Saved entries:
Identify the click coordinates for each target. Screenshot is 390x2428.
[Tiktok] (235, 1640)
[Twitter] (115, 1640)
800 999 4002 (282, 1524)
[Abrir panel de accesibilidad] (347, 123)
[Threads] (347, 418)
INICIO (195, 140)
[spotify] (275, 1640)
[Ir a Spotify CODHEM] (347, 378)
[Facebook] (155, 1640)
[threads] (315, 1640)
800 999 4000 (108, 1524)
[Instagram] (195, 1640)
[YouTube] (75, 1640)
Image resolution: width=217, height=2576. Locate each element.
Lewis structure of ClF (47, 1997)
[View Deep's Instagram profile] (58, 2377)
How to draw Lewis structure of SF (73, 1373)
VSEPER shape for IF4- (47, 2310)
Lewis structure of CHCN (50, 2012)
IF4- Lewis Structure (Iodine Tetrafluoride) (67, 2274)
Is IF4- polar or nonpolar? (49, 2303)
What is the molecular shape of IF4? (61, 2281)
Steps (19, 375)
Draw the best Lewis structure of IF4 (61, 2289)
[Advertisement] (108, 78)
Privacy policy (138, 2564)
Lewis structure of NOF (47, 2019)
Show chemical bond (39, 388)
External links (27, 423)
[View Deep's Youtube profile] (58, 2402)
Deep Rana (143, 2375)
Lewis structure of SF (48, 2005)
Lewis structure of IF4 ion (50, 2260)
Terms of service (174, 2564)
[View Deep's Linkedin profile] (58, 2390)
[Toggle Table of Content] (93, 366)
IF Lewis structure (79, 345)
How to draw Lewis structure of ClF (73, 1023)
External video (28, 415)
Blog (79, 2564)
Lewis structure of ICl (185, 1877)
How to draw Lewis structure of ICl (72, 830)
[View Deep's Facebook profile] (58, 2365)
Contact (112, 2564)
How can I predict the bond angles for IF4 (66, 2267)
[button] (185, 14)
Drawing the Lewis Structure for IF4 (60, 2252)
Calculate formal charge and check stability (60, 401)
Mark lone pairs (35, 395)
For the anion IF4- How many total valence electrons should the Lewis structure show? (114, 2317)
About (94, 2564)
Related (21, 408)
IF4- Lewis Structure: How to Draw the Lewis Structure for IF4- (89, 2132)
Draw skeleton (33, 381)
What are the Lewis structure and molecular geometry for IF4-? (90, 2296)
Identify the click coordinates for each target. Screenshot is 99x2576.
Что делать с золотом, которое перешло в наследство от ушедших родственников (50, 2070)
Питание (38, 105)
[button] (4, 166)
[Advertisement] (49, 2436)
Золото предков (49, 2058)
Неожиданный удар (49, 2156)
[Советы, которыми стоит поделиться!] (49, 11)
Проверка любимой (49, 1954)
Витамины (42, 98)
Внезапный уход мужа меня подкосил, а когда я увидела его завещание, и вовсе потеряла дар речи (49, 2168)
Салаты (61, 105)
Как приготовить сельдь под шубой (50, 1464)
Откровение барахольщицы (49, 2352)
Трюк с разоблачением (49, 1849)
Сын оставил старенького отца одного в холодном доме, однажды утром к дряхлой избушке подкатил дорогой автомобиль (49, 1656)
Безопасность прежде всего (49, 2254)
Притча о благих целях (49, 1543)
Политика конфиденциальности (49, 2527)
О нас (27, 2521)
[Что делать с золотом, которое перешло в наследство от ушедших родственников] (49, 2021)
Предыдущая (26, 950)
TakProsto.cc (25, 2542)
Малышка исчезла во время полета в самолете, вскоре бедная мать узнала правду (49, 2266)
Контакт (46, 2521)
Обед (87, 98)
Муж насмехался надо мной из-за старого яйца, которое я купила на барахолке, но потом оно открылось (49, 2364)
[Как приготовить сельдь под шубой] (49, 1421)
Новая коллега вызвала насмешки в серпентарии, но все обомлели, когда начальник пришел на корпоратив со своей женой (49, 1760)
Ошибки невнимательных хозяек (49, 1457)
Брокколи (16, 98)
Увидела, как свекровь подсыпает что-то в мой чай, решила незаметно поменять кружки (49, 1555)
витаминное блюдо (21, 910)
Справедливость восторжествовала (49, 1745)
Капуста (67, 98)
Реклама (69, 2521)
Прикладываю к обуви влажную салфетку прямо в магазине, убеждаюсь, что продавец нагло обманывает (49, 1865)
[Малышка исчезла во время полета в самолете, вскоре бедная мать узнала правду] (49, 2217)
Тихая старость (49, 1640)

* Aim of the exercise
Starting at the first line of the records, print each line exactly, stopping after the line that contains "Mark lone pairs (35, 395)".

* Response
Identify the click coordinates for each target. Screenshot is 390x2428.
[Tiktok] (235, 1640)
[Twitter] (115, 1640)
800 999 4002 (282, 1524)
[Abrir panel de accesibilidad] (347, 123)
[Threads] (347, 418)
INICIO (195, 140)
[spotify] (275, 1640)
[Ir a Spotify CODHEM] (347, 378)
[Facebook] (155, 1640)
[threads] (315, 1640)
800 999 4000 (108, 1524)
[Instagram] (195, 1640)
[YouTube] (75, 1640)
Image resolution: width=217, height=2576. Locate each element.
Lewis structure of ClF (47, 1997)
[View Deep's Instagram profile] (58, 2377)
How to draw Lewis structure of SF (73, 1373)
VSEPER shape for IF4- (47, 2310)
Lewis structure of CHCN (50, 2012)
IF4- Lewis Structure (Iodine Tetrafluoride) (67, 2274)
Is IF4- polar or nonpolar? (49, 2303)
What is the molecular shape of IF4? (61, 2281)
Steps (19, 375)
Draw the best Lewis structure of IF4 (61, 2289)
[Advertisement] (108, 78)
Privacy policy (138, 2564)
Lewis structure of NOF (47, 2019)
Show chemical bond (39, 388)
External links (27, 423)
[View Deep's Youtube profile] (58, 2402)
Deep Rana (143, 2375)
Lewis structure of SF (48, 2005)
Lewis structure of IF4 ion (50, 2260)
Terms of service (174, 2564)
[View Deep's Linkedin profile] (58, 2390)
[Toggle Table of Content] (93, 366)
IF Lewis structure (79, 345)
How to draw Lewis structure of ClF (73, 1023)
External video (28, 415)
Blog (79, 2564)
Lewis structure of ICl (185, 1877)
How to draw Lewis structure of ICl (72, 830)
[View Deep's Facebook profile] (58, 2365)
Contact (112, 2564)
How can I predict the bond angles for IF4 (66, 2267)
[button] (185, 14)
Drawing the Lewis Structure for IF4 (60, 2252)
Calculate formal charge and check stability (60, 401)
Mark lone pairs (35, 395)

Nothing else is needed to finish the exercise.